1. Causal Inference

Definition 1.1 Let \(\mathcal{G}\) be a DAG, and \(p\) be a distribution Markov w.r.t. \(\mathcal{G}\). \((\mathcal{G}, p)\) is causal for \(X_V\), if \[p(x_{V-A} \mid \text{do}(x_A))=\prod_{i \in V-A} p(x_i \mid x_{\text{pa}(i)})\] for all \(A \subseteq V\) and \(x_V \in \mathcal{X}_V\).
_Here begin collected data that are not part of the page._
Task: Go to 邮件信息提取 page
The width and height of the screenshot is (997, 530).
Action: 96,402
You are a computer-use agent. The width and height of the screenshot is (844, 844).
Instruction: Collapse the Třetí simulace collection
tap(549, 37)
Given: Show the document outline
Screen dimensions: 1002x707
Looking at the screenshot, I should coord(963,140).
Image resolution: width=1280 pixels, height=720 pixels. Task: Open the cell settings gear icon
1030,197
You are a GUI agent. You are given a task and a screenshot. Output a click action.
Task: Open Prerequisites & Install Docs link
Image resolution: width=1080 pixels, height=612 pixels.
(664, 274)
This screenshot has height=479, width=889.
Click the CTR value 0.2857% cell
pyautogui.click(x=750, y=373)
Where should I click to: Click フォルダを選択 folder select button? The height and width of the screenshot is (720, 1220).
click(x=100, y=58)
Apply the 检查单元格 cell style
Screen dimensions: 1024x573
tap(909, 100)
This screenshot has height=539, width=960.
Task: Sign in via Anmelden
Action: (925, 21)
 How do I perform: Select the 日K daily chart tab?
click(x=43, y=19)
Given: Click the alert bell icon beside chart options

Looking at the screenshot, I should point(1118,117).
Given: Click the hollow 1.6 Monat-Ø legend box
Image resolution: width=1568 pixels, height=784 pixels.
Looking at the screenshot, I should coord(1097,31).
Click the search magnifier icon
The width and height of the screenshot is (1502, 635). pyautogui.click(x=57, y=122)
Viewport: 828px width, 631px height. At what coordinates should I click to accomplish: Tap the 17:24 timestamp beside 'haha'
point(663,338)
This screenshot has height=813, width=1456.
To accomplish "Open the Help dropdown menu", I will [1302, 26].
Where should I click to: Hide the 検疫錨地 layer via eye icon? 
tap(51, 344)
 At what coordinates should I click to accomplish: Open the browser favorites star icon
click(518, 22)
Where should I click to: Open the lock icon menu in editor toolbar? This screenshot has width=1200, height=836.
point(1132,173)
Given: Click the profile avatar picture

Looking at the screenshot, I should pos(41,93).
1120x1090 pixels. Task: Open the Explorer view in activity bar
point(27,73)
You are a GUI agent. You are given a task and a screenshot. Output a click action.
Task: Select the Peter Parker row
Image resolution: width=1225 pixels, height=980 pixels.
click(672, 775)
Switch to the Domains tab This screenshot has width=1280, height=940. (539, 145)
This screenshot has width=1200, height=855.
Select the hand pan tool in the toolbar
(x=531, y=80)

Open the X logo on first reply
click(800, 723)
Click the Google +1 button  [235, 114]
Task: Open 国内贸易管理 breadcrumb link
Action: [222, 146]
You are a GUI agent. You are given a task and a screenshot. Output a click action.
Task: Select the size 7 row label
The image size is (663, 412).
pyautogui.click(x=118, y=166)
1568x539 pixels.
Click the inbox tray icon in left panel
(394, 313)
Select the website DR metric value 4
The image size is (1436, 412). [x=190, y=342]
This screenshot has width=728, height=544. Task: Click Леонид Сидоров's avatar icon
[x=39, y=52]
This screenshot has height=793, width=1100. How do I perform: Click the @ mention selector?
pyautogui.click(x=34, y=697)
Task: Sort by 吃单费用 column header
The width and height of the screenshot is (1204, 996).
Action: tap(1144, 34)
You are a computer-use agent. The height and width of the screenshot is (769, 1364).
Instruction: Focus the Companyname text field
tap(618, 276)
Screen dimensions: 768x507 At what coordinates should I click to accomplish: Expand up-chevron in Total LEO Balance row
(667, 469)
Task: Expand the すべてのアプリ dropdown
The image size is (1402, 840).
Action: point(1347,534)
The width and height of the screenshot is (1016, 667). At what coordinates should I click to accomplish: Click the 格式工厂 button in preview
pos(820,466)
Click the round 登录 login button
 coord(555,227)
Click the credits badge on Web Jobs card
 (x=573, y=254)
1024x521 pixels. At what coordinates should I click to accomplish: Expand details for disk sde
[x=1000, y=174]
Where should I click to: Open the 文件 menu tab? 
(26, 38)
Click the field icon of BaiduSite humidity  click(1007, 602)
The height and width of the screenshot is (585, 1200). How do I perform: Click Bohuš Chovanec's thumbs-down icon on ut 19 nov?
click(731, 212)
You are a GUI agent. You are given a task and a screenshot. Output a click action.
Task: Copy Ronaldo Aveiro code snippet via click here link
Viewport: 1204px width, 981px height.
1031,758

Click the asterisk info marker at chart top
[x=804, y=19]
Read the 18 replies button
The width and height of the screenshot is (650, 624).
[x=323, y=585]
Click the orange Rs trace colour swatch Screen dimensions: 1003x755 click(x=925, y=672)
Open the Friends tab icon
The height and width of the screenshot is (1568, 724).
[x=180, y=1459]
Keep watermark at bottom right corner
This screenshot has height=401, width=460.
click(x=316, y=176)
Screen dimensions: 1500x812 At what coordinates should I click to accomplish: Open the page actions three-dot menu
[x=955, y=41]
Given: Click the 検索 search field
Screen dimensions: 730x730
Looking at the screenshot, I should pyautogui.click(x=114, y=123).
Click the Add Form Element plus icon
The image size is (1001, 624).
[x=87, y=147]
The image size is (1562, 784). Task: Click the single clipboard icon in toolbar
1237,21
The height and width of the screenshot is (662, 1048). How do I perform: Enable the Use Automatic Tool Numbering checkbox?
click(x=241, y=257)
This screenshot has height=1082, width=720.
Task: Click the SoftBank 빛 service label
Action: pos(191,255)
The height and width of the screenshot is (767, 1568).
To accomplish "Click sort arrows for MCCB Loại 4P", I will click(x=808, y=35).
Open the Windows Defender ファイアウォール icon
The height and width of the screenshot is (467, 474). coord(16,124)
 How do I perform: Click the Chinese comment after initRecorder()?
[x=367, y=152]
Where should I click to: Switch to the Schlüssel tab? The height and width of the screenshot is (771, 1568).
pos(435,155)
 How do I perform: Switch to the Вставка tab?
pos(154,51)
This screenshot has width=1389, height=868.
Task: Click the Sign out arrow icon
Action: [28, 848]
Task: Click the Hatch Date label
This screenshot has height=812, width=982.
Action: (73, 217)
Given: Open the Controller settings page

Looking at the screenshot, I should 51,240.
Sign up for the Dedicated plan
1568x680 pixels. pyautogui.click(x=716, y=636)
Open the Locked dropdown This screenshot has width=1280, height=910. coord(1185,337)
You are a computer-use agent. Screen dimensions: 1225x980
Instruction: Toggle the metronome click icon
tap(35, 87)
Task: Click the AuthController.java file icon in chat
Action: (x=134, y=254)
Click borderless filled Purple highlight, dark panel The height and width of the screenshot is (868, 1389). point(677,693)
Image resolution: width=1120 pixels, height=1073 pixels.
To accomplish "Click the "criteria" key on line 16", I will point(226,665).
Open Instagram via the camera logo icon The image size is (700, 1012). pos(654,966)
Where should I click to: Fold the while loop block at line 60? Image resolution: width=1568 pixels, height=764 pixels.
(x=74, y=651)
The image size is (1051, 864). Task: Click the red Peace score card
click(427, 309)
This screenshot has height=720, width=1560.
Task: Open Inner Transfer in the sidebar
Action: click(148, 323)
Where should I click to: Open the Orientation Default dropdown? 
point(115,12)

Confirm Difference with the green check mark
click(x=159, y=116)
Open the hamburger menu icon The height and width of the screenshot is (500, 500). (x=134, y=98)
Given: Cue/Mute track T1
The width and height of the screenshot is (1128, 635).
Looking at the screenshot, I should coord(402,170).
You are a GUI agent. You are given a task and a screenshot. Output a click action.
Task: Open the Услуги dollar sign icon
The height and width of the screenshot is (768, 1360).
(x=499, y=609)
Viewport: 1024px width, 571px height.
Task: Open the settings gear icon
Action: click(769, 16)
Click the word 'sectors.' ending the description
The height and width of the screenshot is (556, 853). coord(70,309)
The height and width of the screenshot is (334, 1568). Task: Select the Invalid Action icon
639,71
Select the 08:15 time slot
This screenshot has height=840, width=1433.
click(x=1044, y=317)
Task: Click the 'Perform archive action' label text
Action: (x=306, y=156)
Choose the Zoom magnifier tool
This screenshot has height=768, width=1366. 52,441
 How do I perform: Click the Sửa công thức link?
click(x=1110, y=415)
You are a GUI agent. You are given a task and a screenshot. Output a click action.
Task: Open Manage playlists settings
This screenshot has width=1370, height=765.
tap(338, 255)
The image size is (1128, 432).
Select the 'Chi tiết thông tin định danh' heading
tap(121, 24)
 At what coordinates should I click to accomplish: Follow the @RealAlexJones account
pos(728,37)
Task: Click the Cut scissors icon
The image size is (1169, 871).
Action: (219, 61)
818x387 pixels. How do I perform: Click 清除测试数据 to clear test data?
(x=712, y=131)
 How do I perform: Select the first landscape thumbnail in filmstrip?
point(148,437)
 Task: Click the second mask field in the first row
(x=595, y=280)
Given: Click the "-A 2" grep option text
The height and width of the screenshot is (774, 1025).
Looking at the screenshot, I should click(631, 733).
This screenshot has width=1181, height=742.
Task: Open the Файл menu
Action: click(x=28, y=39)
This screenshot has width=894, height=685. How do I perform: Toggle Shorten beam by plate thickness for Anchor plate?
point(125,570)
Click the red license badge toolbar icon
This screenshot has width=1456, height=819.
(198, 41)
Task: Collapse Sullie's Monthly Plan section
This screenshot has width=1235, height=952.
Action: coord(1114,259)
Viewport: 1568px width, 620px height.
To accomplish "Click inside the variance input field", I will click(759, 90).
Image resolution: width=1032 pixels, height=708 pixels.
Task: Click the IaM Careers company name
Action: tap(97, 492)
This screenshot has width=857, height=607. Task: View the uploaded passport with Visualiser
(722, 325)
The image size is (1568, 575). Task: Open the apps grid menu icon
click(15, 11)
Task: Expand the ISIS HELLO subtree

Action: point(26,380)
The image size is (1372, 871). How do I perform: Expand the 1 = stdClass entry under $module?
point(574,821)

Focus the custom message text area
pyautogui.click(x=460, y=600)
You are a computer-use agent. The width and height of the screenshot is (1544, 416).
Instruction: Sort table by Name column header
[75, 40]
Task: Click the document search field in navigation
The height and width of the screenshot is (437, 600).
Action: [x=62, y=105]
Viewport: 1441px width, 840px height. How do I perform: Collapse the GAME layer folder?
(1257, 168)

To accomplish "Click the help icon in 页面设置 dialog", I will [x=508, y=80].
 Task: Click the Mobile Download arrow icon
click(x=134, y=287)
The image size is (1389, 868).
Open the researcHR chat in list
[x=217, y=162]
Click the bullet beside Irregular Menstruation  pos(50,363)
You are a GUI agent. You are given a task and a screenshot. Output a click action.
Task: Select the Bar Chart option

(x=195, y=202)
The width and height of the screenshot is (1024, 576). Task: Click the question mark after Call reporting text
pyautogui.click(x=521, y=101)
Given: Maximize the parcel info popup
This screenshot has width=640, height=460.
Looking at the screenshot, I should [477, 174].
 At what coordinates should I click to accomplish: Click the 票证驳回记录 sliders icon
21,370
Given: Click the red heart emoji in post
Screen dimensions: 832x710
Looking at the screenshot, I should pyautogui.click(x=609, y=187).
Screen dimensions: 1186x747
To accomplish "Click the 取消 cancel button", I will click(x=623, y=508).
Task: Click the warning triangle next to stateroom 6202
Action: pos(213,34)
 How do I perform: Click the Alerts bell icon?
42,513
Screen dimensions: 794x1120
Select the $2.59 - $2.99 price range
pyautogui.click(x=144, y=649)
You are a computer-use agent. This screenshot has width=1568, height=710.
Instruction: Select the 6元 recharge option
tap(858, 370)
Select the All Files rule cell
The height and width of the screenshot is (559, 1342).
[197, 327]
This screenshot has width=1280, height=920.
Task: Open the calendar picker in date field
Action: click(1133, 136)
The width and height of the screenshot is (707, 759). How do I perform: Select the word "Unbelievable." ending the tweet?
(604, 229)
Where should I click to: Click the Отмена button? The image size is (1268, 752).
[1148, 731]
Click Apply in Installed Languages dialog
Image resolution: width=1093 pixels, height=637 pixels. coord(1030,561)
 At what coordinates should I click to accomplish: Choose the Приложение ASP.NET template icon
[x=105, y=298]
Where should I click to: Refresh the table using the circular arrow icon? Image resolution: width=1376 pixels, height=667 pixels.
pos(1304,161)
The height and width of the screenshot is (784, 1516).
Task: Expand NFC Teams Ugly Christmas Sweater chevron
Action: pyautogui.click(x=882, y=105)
Example 1.1 Suppose \(p\) is causal w.r.t. \(\mathcal{G}\), then \(p(y, z \mid \text{do}(x))=p(z)p(y \mid x, z)\).

            graph LR
            Z((Z)) --> X((X)) & Y((Y))
X --> Y

\(p(y, z \mid \text{do}(x))=p(z)p(y \mid x, z) \neq p(y, z \mid x)\), where \(p(y, z \mid x)=p(z \mid x)p(y \mid x, z)\).

However, we still have \[p(y \mid \text{do}(x))=\sum_z p(y, z \mid \text{do}(x))=\sum_z p(z)p(y \mid x, z)\] or \[p(z \mid \text{do}(x))=\sum_y p(y, z \mid \text{do}(x))=p(z)\sum_y p(y \mid x, z)=p(z).\]

2. Causal DAG

Lemma 2.1 (Adjustment Formula) Let \(\mathcal{G}\) be a causal DAG, then \[p(y \mid \text{do}(z))=\sum_{x_{\text{pa}(z)}} p(x_{\text{pa}(z)}) p(y \mid z, x_{\text{pa}(z)}).\]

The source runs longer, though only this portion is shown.